Start of Material provided

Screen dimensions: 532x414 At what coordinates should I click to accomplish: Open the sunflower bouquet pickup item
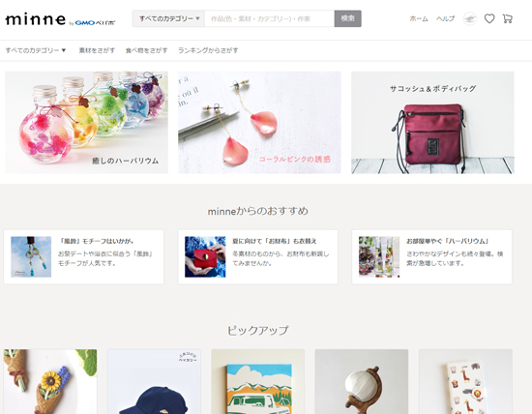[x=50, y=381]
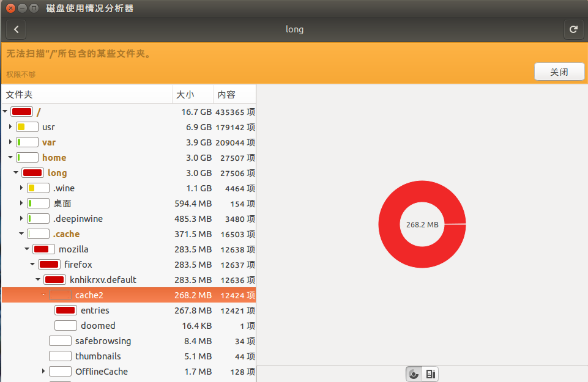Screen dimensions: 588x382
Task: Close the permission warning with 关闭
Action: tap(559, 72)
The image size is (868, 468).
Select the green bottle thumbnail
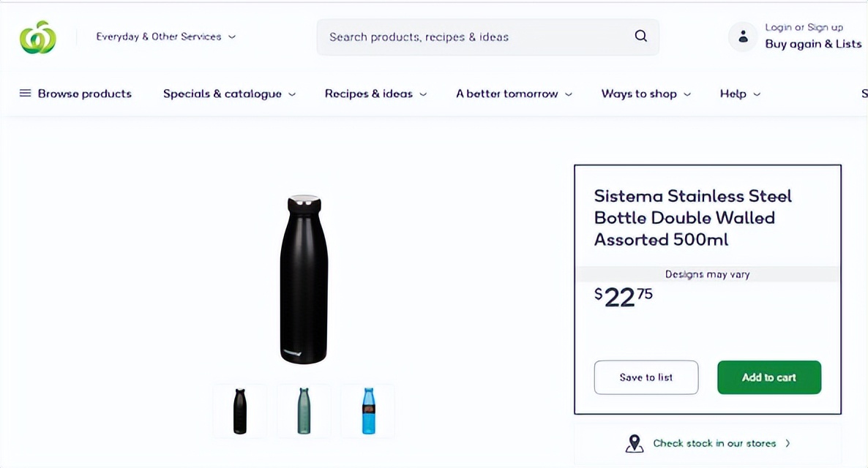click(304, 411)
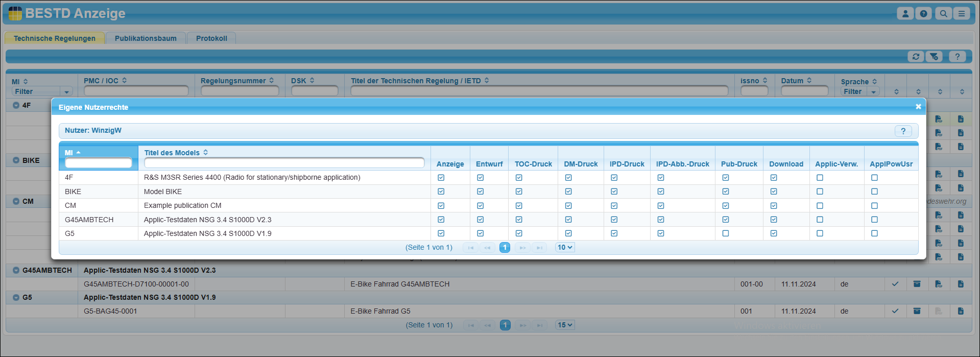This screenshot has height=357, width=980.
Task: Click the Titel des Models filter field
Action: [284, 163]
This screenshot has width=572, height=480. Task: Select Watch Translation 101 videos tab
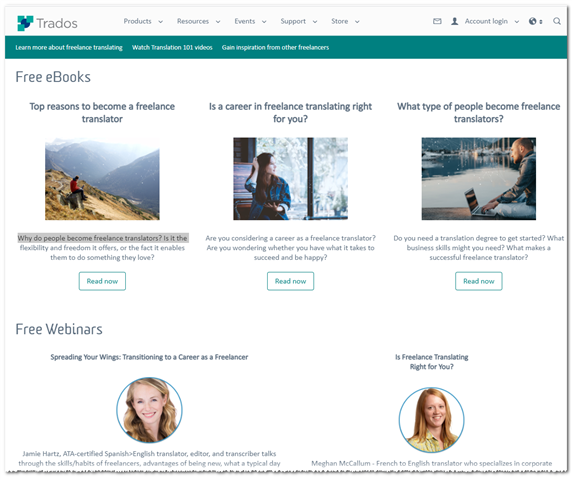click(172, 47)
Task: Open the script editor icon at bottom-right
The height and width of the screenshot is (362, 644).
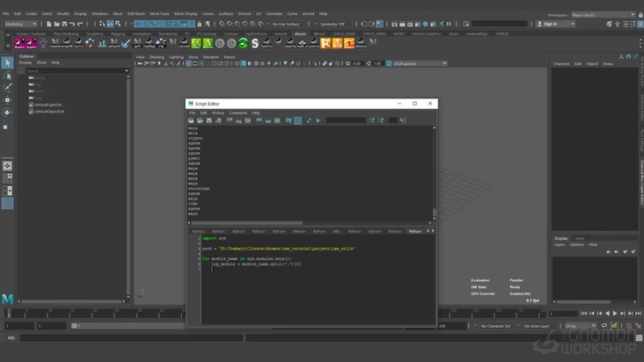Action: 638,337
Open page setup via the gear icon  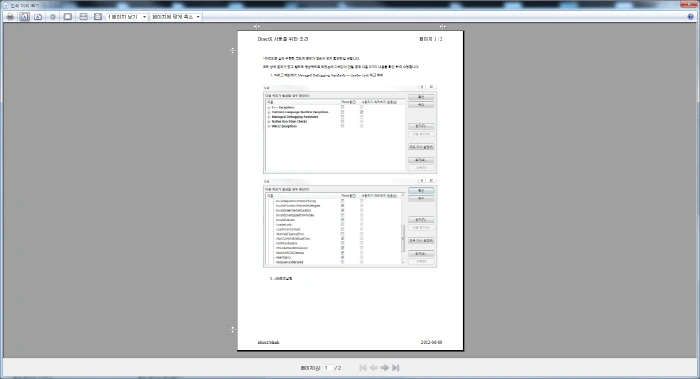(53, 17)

End of Material provided

- _Problem to solve_
Among the entries above, take the line with "Select the green bottle thumbnail", the line with "Task: Open the", and all the lines between them, and restate them word for word without pictures.

- _Answer section_
Select the green bottle thumbnail
click(304, 411)
This screenshot has height=357, width=980.
Task: Click the Titel des Models filter field
Action: [284, 163]
This screenshot has width=572, height=480. Task: Select Watch Translation 101 videos tab
click(172, 47)
Task: Open the script editor icon at bottom-right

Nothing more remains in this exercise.